Make your audience the hero. Our final idea is about how to think of your audience as you communicate in complexity—whether they are in person, on VC, or just reading your words. In a complicated, predictable world, the leaders could lead and the rest of us could do our jobs. In a more complex world, each of us has to make thoughtful decisions about how to lead our organisations (and families and communities) into the future. This means that more people are talking about “empowering” others, and we believe in that too—as long as people really mean to empower them to do more and not just to think they are doing more. Even better than the idea of “empowering,” though, is Nancy Duarte’s notion of making the audience the hero. This is an excellent thing to do at all times, but it is especially vital in complexity, when it is particularly necessary for collectives to work together across diverse backgrounds and perspectives to find new ways forward. We have moved from a time of heroic leadership, through servant leadership, and now we see the vital importance of leaders making those around them the heroes of the story. (See Nancy Duarte’s Resonate).
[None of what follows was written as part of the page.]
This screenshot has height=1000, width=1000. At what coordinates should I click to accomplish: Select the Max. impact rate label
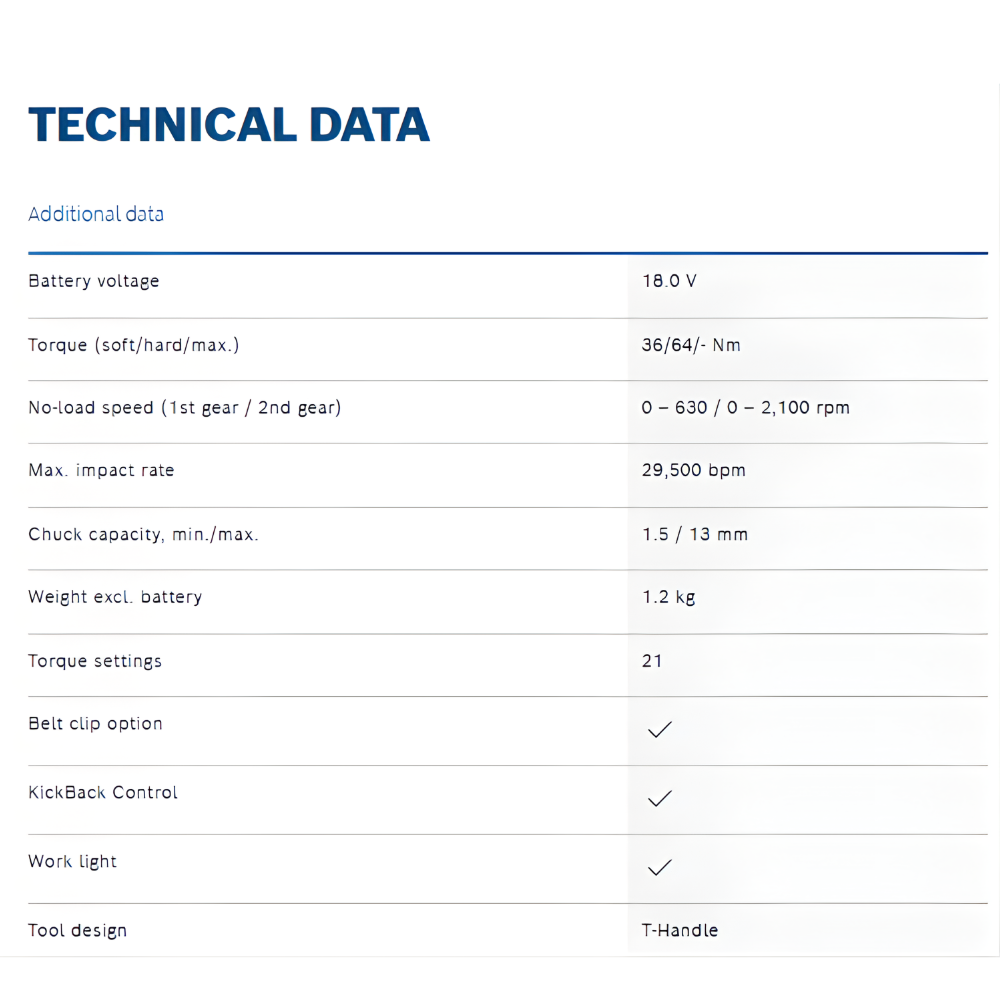coord(101,470)
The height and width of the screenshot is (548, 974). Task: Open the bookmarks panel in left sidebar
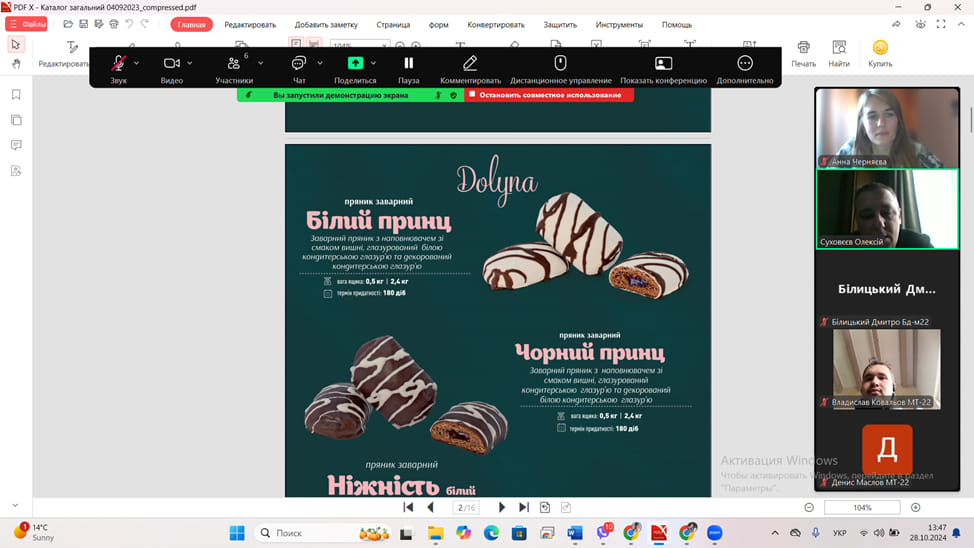pyautogui.click(x=16, y=95)
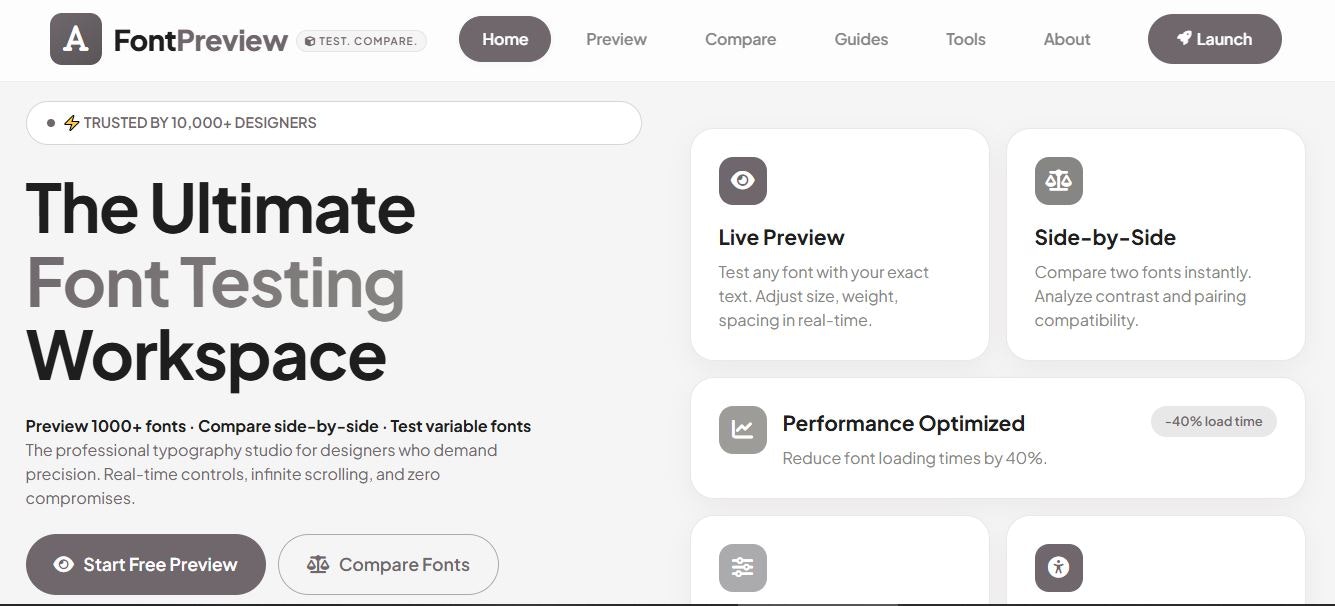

Of course, you could do all those things if you were communicating in a predictable world too. My pilot could have said, “Ladies and gentlemen, boys and girls, you are the reason for the existence of this plane and your crew. We are like Cinderella’s mice and pumpkin, existing for your pleasure and comfort, long past midnight tonight. Sit back and thank whatever fairy godmother brought you to this chariot on this particular evening.” But I’m kind of glad he didn’t.


(Ok, so the photo today isn’t a great example of communicating in complexity. But isn’t it a fabulous example of complex communications? And that was before my computer decided to post it sideways!)